Given data -
▬▬▬▬▬▬▬▬▬▬
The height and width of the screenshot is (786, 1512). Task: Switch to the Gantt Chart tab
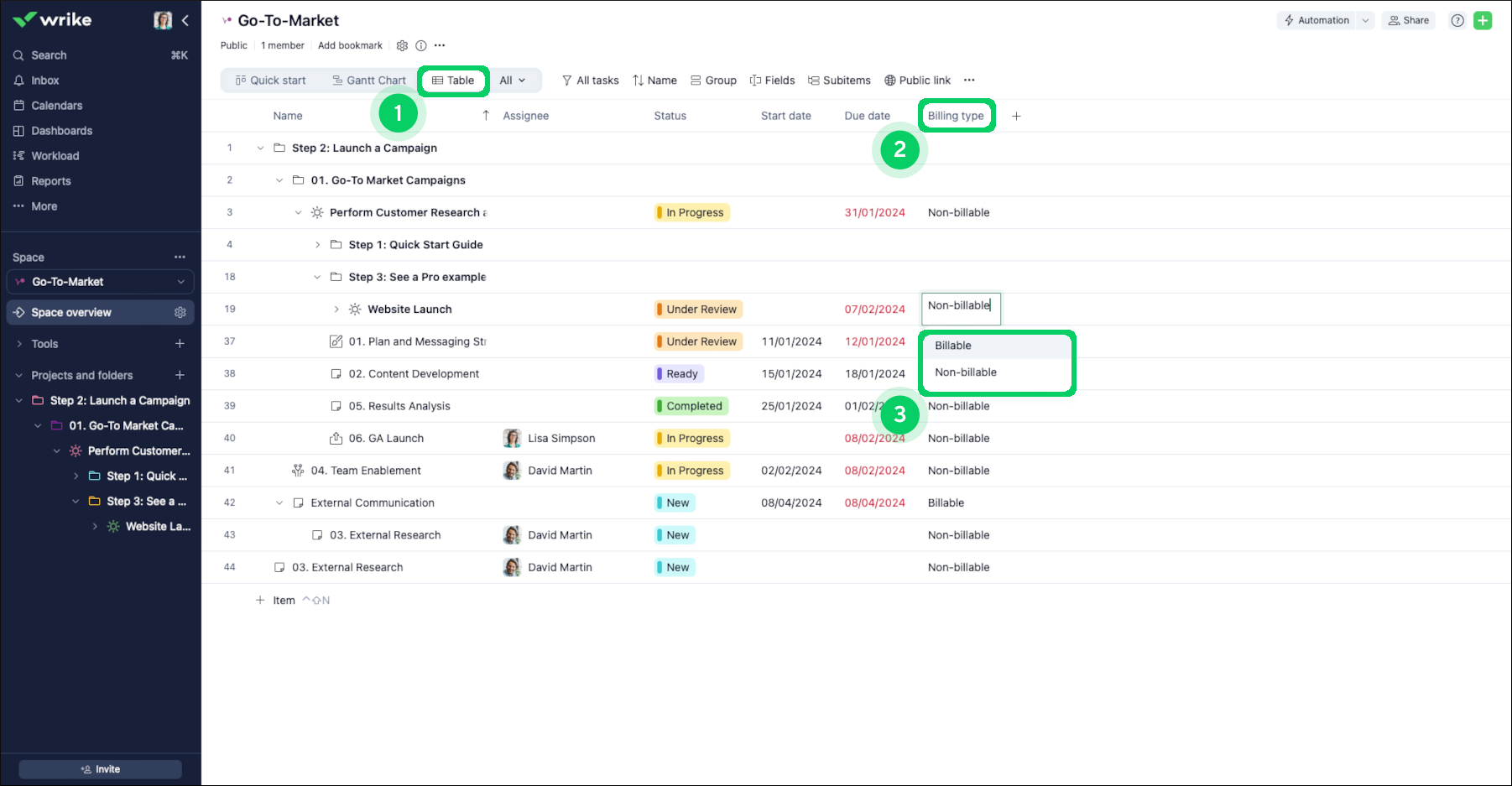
▬▬▬▬▬▬▬▬▬▬
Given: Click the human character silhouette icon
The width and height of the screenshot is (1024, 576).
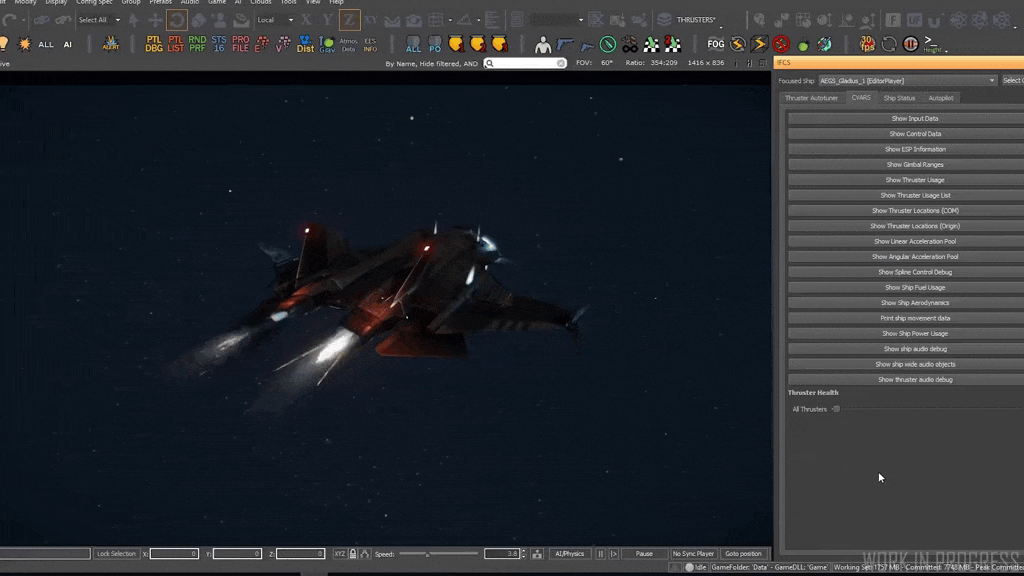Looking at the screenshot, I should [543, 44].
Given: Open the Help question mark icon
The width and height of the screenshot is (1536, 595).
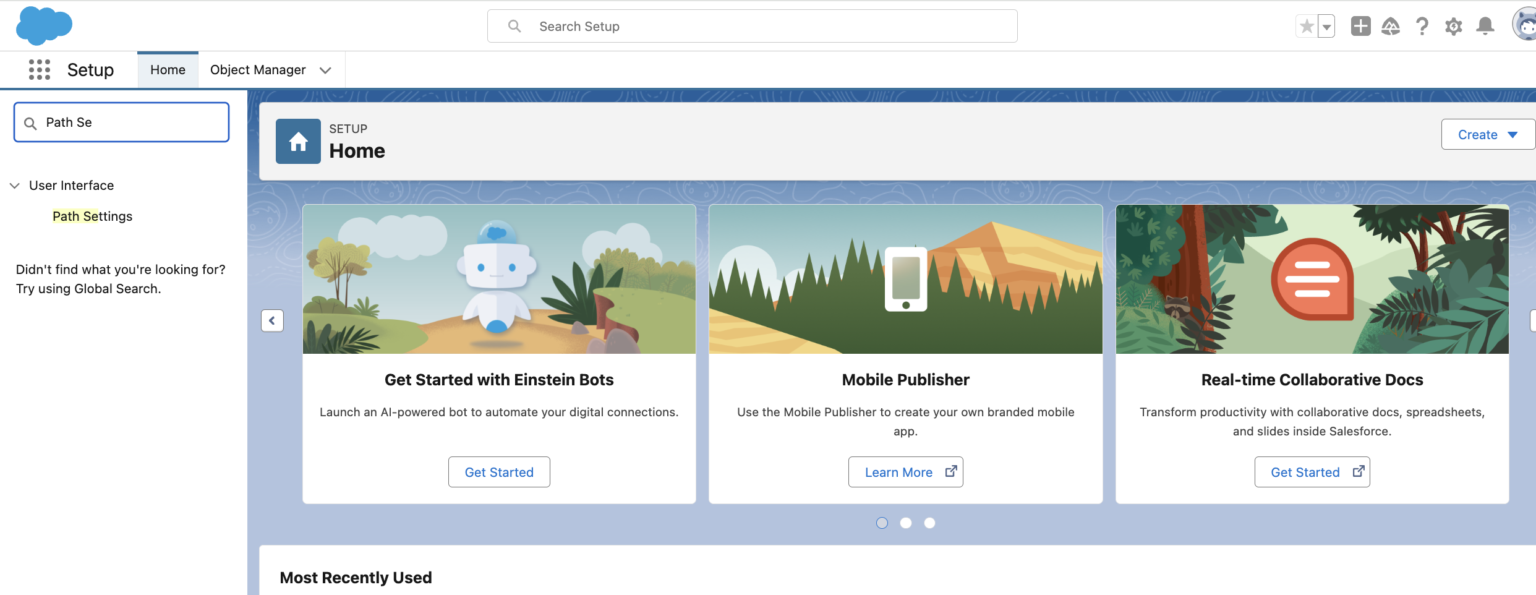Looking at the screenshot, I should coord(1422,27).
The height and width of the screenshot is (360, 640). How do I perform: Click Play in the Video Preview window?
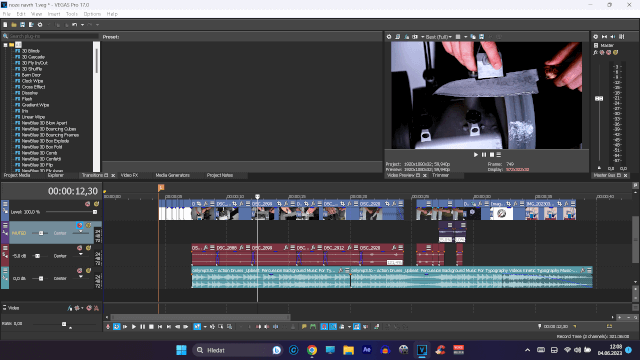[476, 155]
▬▬▬▬▬▬▬▬▬▬
Task description - Change "silhouette" to "outline" in the items from the line containing "Given: Click the" through the line containing "Looking at the screenshot, I should [543, 44].", and give back only that stretch with everything else unchanged and the pictures left out.

Answer below -
Given: Click the human character outline icon
The width and height of the screenshot is (1024, 576).
Looking at the screenshot, I should [543, 44].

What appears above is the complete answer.